Work the World on HF
There are many reasons why I enjoy the SOTA program. I do love being outdoors and I equally love our hobby of amateur radio. During my first SOTA activation, I set the bar fairly low. I was hoping to work some US stations on HF and had many waiting for me on 2m Simplex. However, what I didn’t realize was the DX contacts I would make that day.
About half way through my SOTA activation and battling a cold wind, I heard stations responding to my CQ from Germany, Spain and a brand new DX entity for me at the time of Czech Republic. I worked them all from my Yaesu FT-817 running 5 watts.

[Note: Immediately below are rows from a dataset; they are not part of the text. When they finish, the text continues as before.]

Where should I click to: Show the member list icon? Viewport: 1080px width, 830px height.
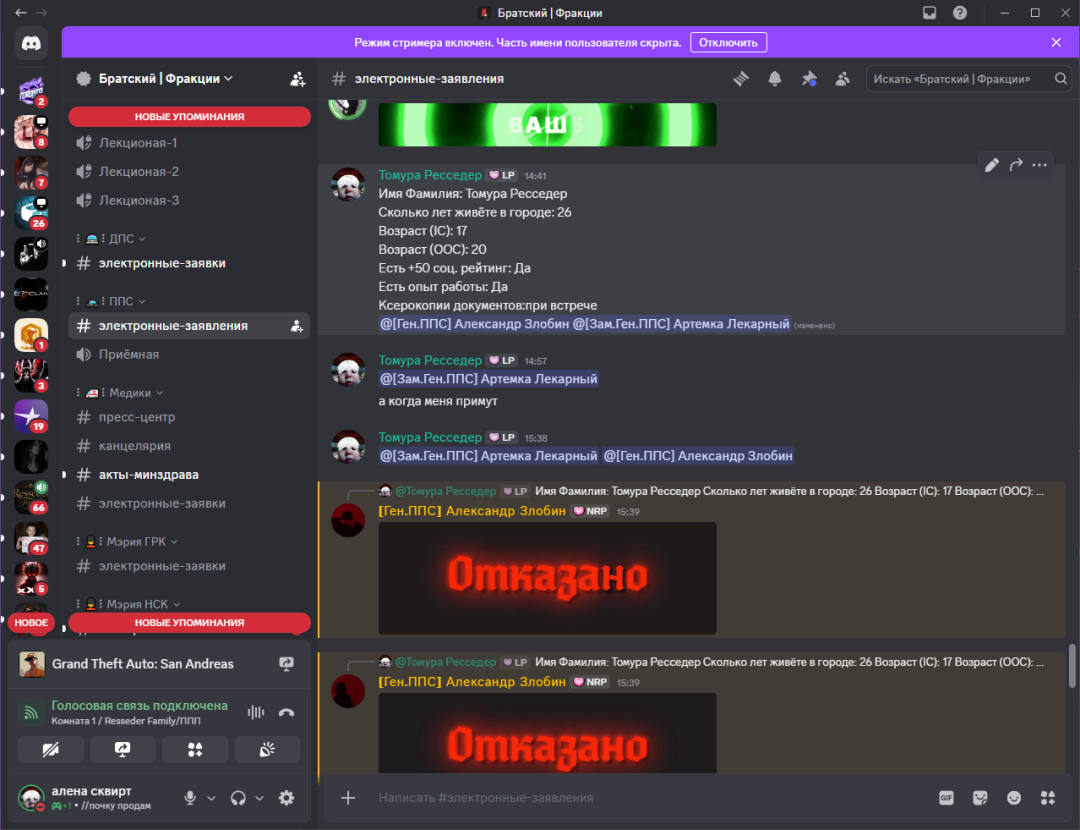[x=842, y=79]
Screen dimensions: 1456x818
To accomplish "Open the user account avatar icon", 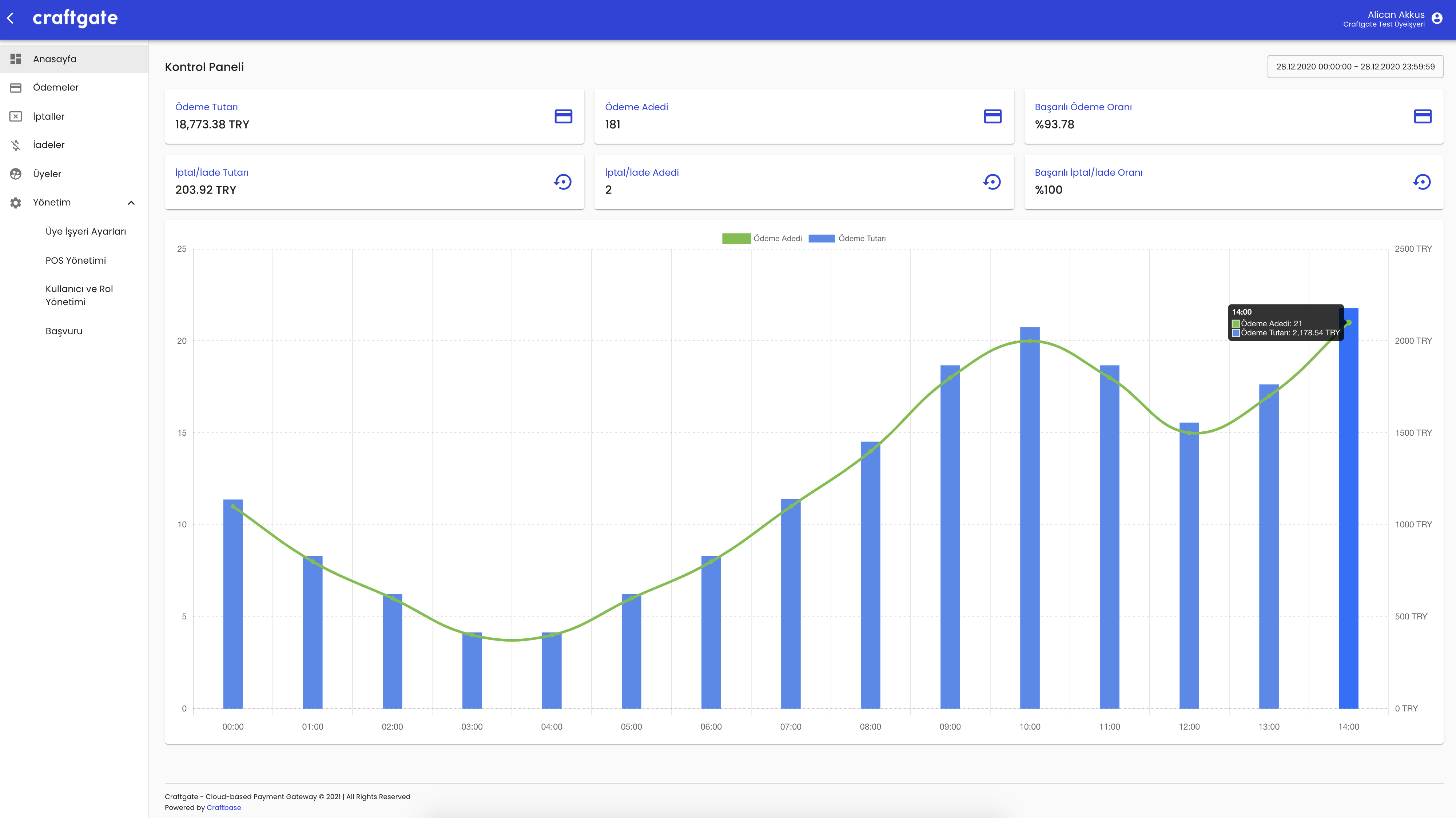I will (1437, 19).
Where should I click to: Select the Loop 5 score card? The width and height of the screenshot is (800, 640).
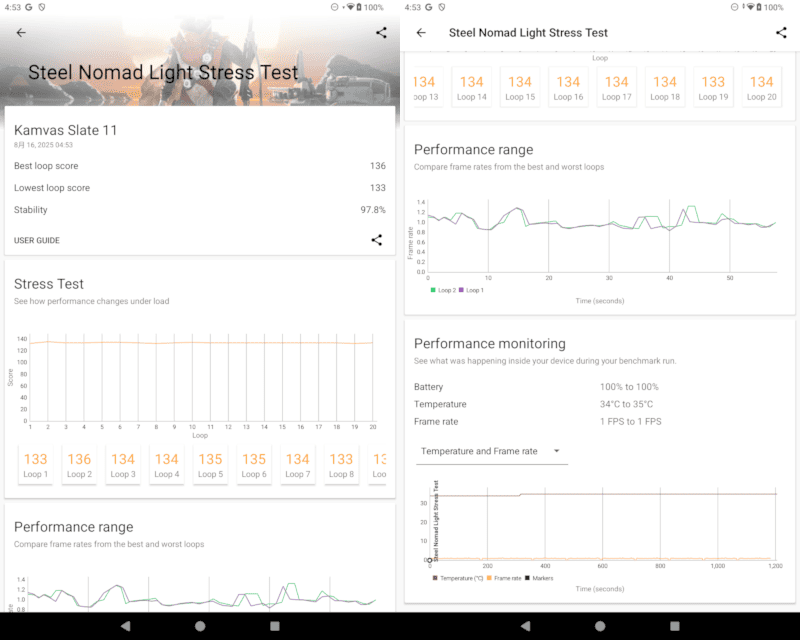(x=210, y=465)
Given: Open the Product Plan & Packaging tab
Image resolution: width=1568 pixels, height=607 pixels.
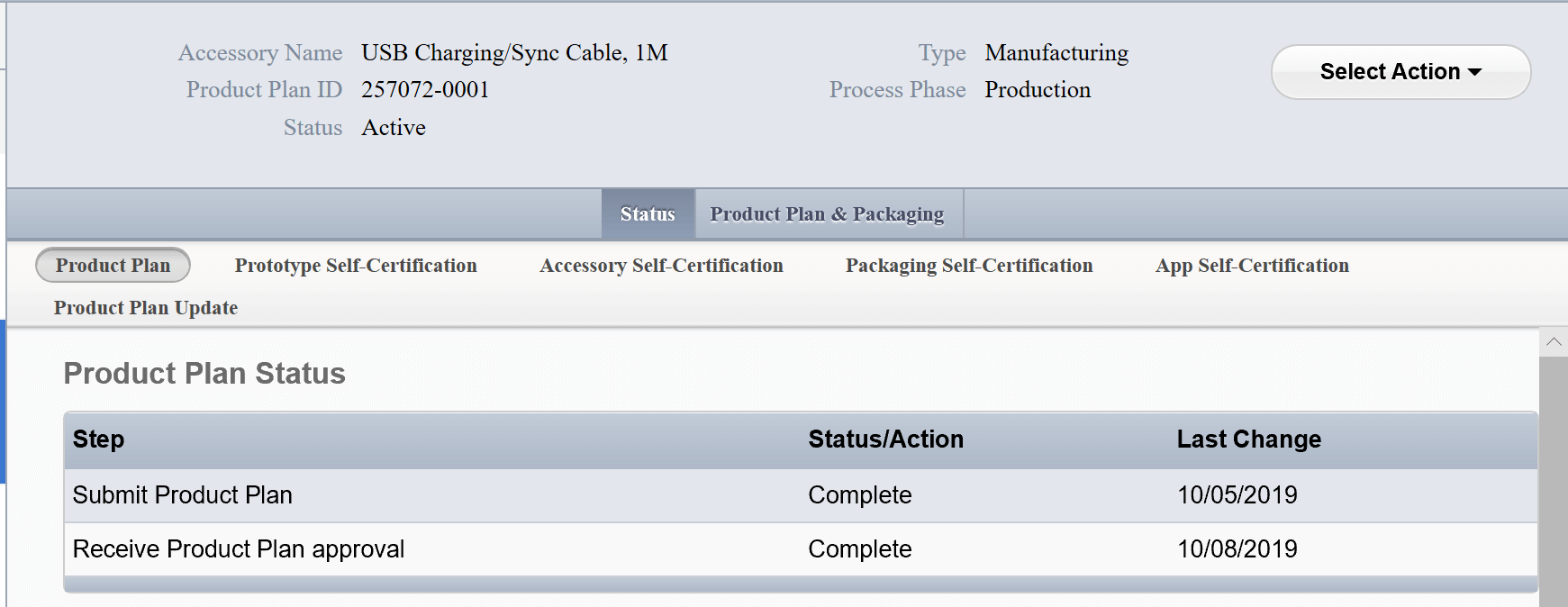Looking at the screenshot, I should click(827, 214).
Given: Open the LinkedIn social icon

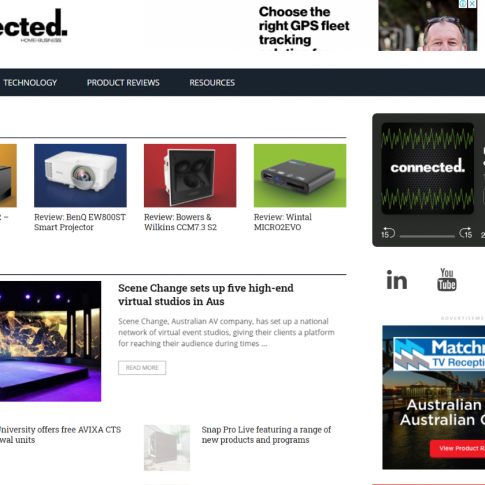Looking at the screenshot, I should pos(397,280).
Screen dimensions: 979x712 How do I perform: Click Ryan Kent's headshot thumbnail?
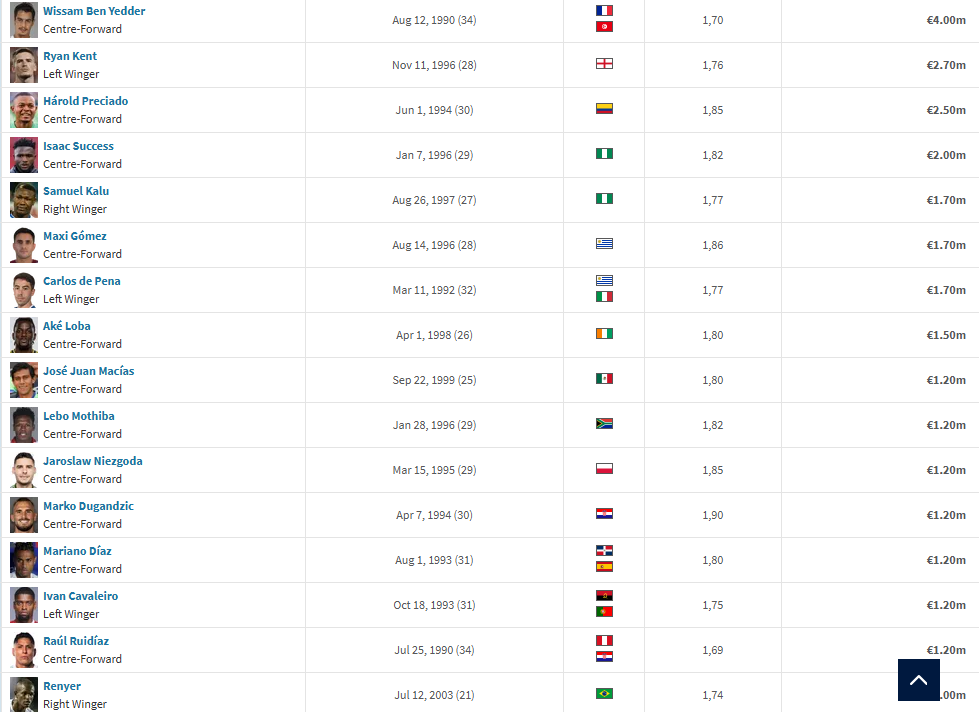click(24, 65)
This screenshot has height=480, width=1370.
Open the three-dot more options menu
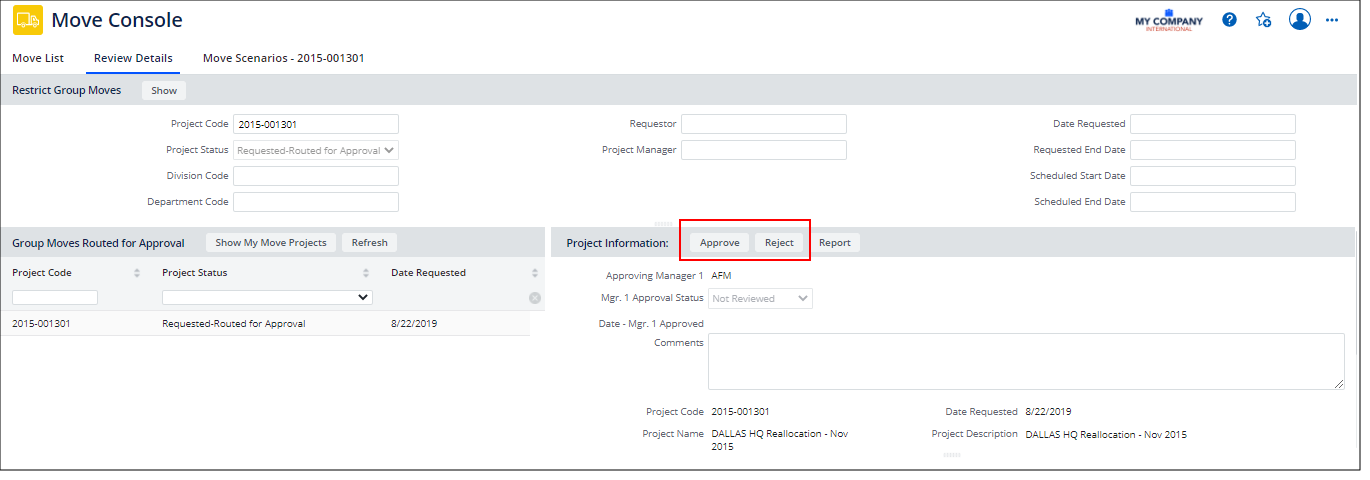pos(1332,20)
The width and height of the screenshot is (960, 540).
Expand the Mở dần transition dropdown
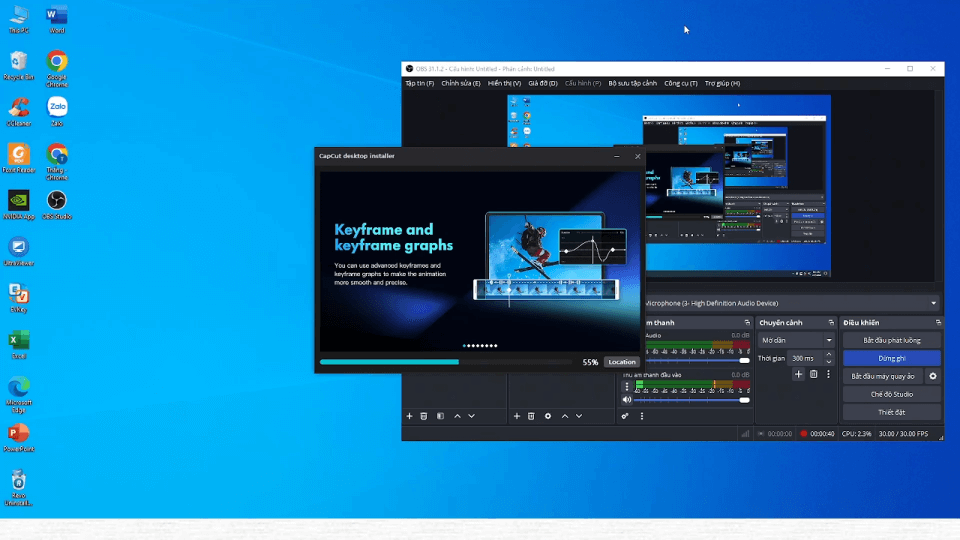click(x=828, y=341)
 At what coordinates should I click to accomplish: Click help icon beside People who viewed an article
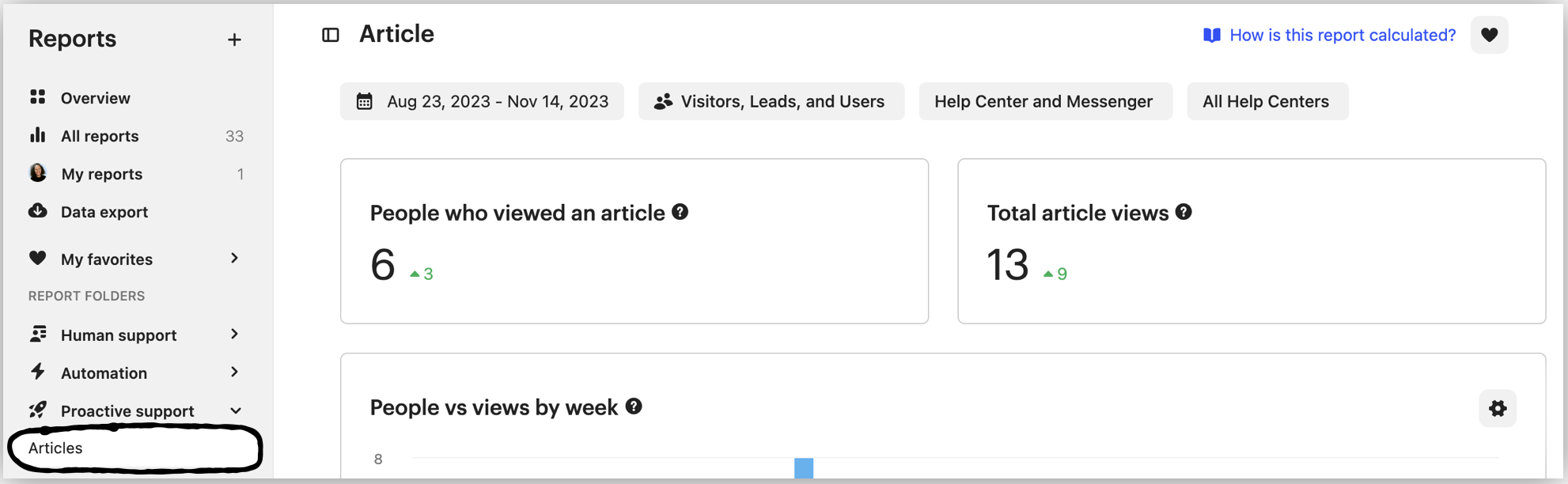click(x=680, y=212)

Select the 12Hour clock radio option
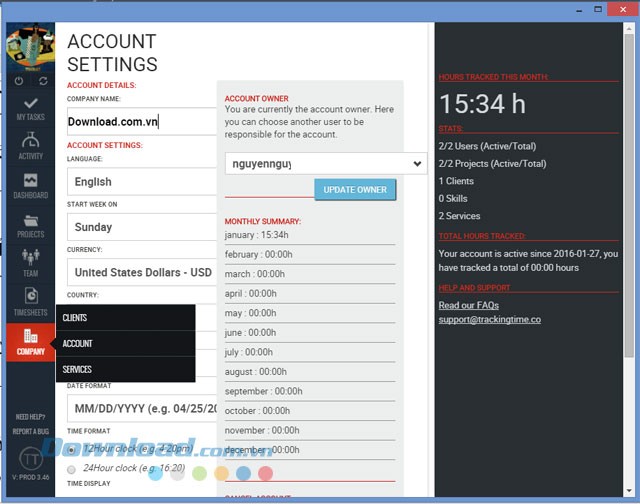point(71,449)
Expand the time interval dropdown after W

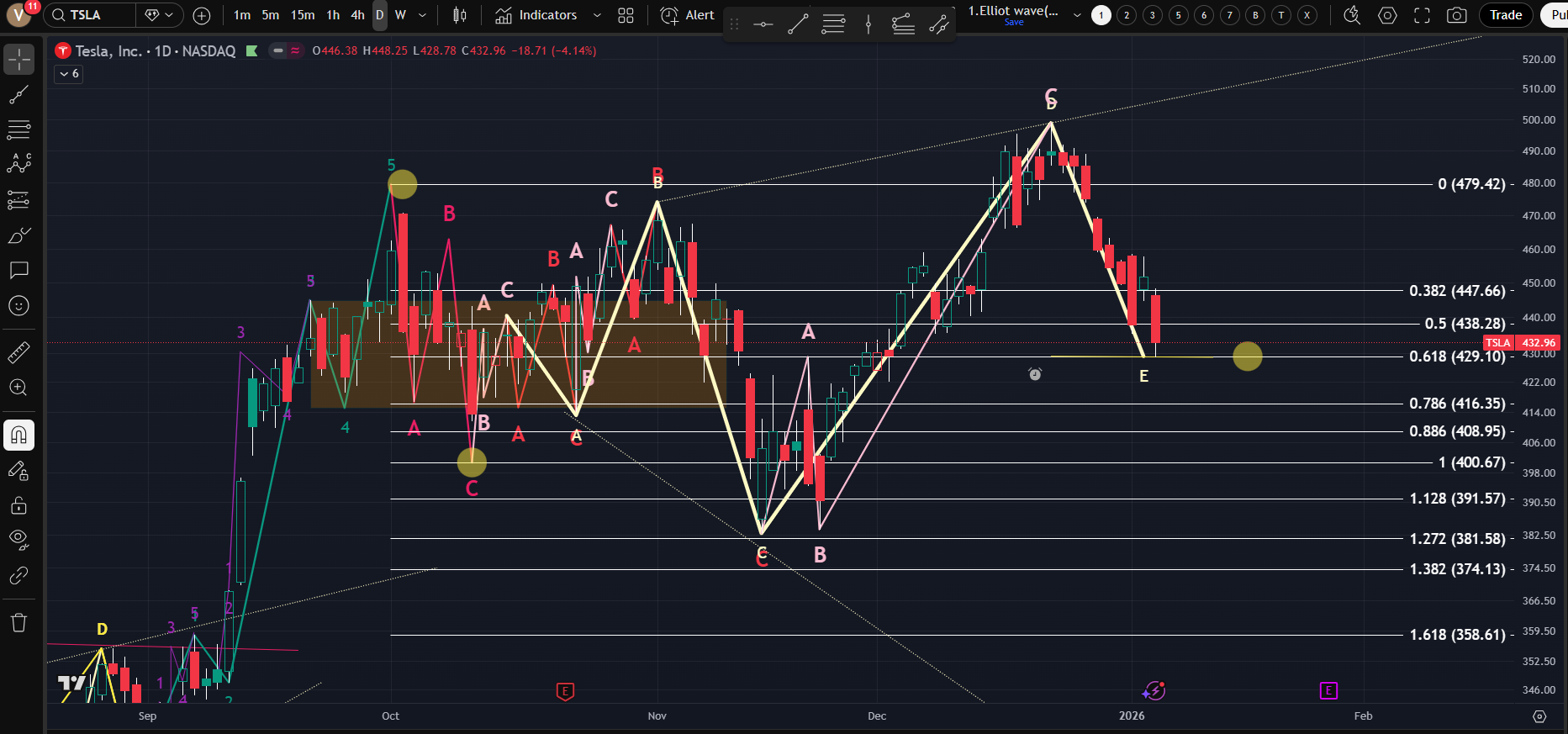click(x=422, y=15)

Interested in building your own radio? There are many QRP kits to choose from. Many range in size from a tuna can and will operate on a single 9v battery for hours. I’ll be honest, I really don’t have much experience or knowledge with which kits are popular. Please consider conducting additional research before selecting a kit.
What About Digital Modes?
Yes…digital modes are gaining in popularity and I hope to one day operate PSK-31 from a mountain top SOTA station. There are a few different directions you can go with running digital modes during a SOTA activation.
If you own the KX3 AND know code, you can operate both PSK-31 and RTTY via CW. You send the dots and dashes, the KX3 converts that into PSK or RTTY signals on transmit. Then on receive the KX3 will decode and stream the text across the KX3 screen.
Another option is to use the Pigtail or Piglet device from Pignology. These small devices along with the HamLog app running on an iOS or Android device, can utilize the KX3’s CW decode features and allow you to operate PSK or RTTY even without the need of learning CW. I recorded a short Youtube video of how this works last summer.
Of course, a small netbook type laptop and a Signalink USB along with software such as DM780 (part of Ham Radio Deluxe) and you also have a pretty powerful data setup. But of course, this will add extra weight to your pack.
The Bottom Line
As with many things in life and certainly amateur radio, there are many different choices when selecting your radio. You have even more choices when planning the antenna setup. But I’ll leave that for another blog update.